Selected extract
■ ■ ■ ■ ■ ■ ■

The co2 class has these saved data, therefore we can directly use a method named calc_spectra() available within the co2 class. Lets do it and plot the spectra using matplotlib. We will do it using Lorentzinan broadening using three different broadening parameter of 100 cm-1.Note, if the co2-freq-osc-str.npz file is already present, then those data can be read and compute the spectra using the add_broadening() method, see the documentation for the vibrational_spectra module for more informations.
[3]:
import matplotlib.pyplot as plt
co2.calc_spectra(line_profile='Lorentzian',
line_param = 100, step = 1,
save_path = 'co2_ir.npz')
plt.xlabel("Wavenumbers (cm$^{-1}$)")

■ ■ ■ ■ ■ ■ ■

Dataset excerpt:
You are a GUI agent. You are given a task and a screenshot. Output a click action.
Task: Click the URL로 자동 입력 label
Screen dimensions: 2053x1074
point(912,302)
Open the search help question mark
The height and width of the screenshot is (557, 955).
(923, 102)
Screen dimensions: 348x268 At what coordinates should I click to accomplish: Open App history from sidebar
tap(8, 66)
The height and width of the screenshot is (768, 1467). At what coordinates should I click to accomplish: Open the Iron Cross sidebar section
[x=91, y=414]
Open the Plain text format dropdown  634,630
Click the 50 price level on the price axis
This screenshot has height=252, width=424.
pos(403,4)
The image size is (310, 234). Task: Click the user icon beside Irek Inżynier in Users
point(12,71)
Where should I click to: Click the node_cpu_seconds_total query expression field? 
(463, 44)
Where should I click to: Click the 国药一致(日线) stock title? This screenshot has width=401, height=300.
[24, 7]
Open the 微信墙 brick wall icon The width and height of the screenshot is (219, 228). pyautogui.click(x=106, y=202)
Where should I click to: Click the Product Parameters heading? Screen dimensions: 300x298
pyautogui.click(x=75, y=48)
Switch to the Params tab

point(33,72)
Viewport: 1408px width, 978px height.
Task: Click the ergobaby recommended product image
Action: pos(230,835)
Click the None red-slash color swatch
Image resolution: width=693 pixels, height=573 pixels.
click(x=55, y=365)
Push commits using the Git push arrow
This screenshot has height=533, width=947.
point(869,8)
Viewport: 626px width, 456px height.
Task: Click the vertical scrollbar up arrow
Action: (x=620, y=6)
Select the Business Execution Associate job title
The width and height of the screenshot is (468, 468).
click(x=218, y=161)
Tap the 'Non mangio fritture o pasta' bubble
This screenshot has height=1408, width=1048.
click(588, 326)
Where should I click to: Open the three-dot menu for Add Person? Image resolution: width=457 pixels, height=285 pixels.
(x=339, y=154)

■ ■ ■ ■ ■ ■ ■

Prompt 1
Rewrite the CO2 spectra passage between "The co2 class has" and "for more informations.", inclusive, putting "user guide" in place of "documentation".
Prompt 2
Carry the CO2 spectra passage on past its final line.

Task answer 1
The co2 class has these saved data, therefore we can directly use a method named calc_spectra() available within the co2 class. Lets do it and plot the spectra using matplotlib. We will do it using Lorentzinan broadening using three different broadening parameter of 100 cm-1.Note, if the co2-freq-osc-str.npz file is already present, then those data can be read and compute the spectra using the add_broadening() method, see the user guide for the vibrational_spectra module for more informations.

Task answer 2
plt.ylabel("Intensities (a.u)")
plt.yticks([]) # Showing no y-ticks as units are arbitrary
plt.plot(co2.spectra[0],co2.spectra[1])
plt.show()
This would also create a co2_ir.npz, which could be later used to redraw the spectra as shown below.
[4]:
co2_spectra = np.load("co2_ir.npz")['spectra']
plt.xlabel("Wavenumbers (cm$^{-1}$)")
plt.ylabel("Intensities (a.u)")
plt.yticks([]) # Showing no y-ticks as units are arbitrary
plt.plot(co2_spectra[0],co2_spectra[1])
plt.show()